2016 Bilderberg Conference In Dresden

Jose Barroso.

Photographer: Sean Gallup/Getty Images
  • European Commission wants to see ex-president’s work contract
  • Barroso to be received as ‘lobbyist’ not as former president

The European Commission will ask its former president, Jose Barroso, for “clarifications” about his new position at Goldman Sachs Group Inc. and request a copy of his contract after ethics officials in Brussels raised questions about the advisory position.

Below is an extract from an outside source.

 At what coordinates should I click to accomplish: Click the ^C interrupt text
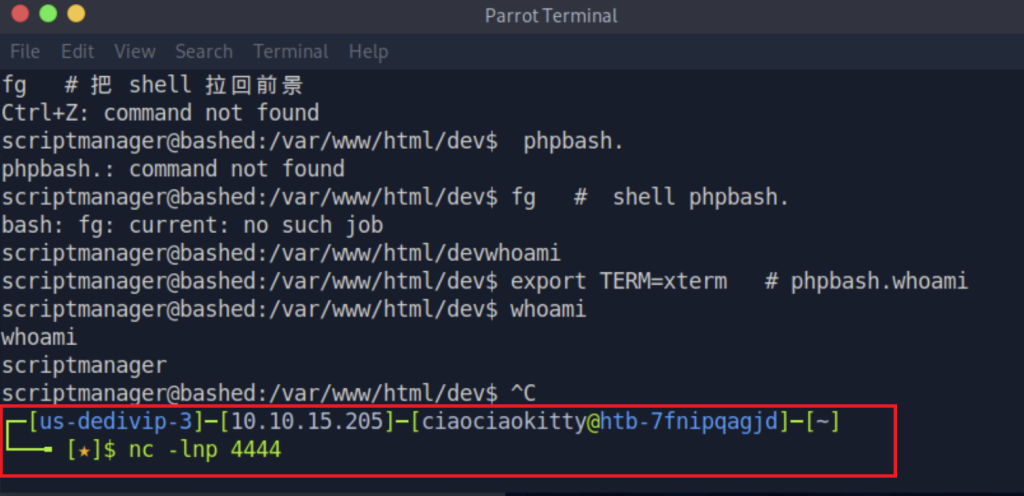tap(522, 394)
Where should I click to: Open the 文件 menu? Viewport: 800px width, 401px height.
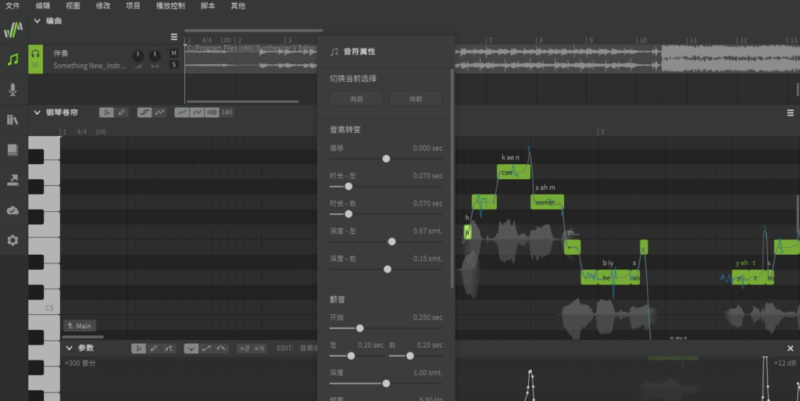(x=12, y=5)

The Brussels-based commission will ask Barroso, who also is a former Portuguese prime minister, “to provide clarifications on his new responsibilities and the terms of reference of his contract” at Goldman Sachs, Jean-Claude Juncker, who succeeded Barroso as commission president, said in a reply to a Sept. 5 letter from European Ombudsman Emily O’Reilly questioning Barroso’s role advising Goldman on the U.K.’s exit from the European Union.

Juncker also said that “Barroso will be received in the Commission not as a former President but as an interest representative and will be submitted to the same rules as all other interest representatives,” according to the letter, which is dated Sept. 9.

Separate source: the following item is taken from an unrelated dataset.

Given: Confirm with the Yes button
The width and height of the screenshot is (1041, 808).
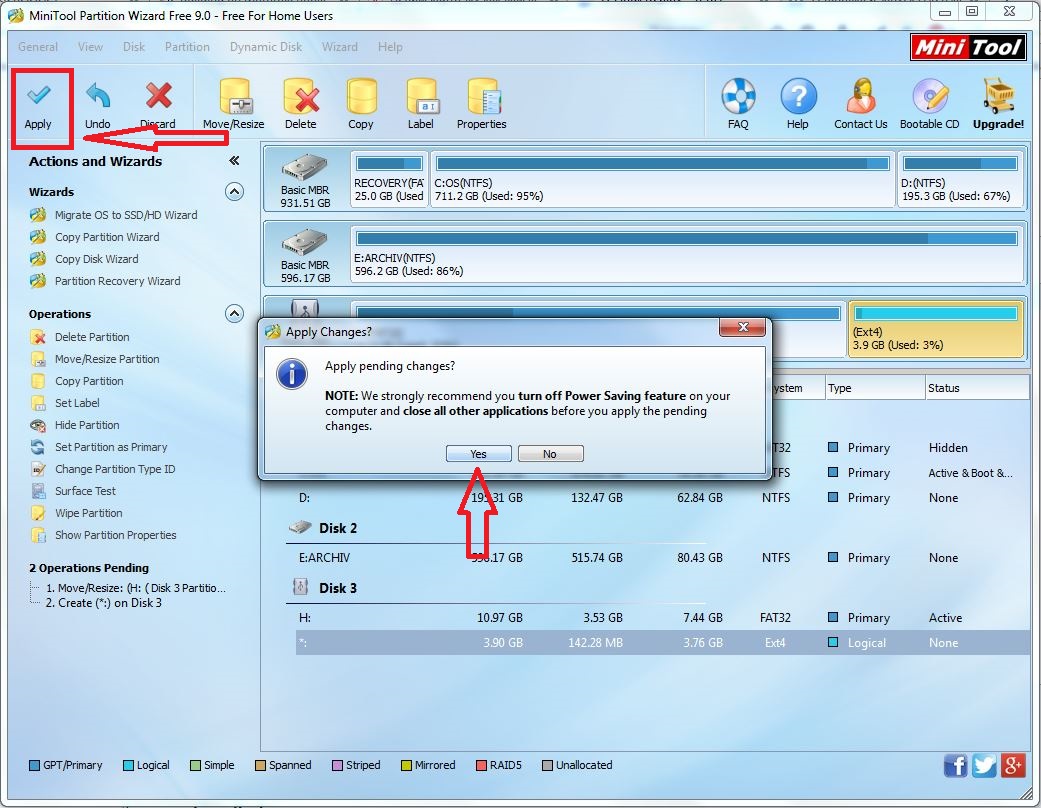Looking at the screenshot, I should (x=478, y=454).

“When former President Barroso comes here to the commission, he will be received as representative of interests, as a lobbyist really -- and not as a former president of the European Commission,” commission spokesman Alexander Winterstein told reporters in Brussels on Monday. “So all of the rules, which are very strict as you know, will apply.”

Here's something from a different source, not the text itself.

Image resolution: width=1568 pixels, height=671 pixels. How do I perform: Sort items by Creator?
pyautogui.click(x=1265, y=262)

Barroso’s appointment, less than two years after he left the EU executive, raises concern “given the importance of his former role and the global power, influence and history of the bank with which he is now connected,” O’Reilly said. She asked whether the commission’s Brexit negotiator, Michel Barnier, and other officials would be advised on how or whether to engage with Barroso.

Goldman Sachs said on July 8 that Barroso, who headed the commission from 2004 to 2014, will serve as non-executive chairman of its international unit and help advise on global issues.

“Former President Barroso will be treated as an interest representative -- that follows logically from our very strict rules and from the fact that he is working for this bank with this work assignment,” Winterstein said.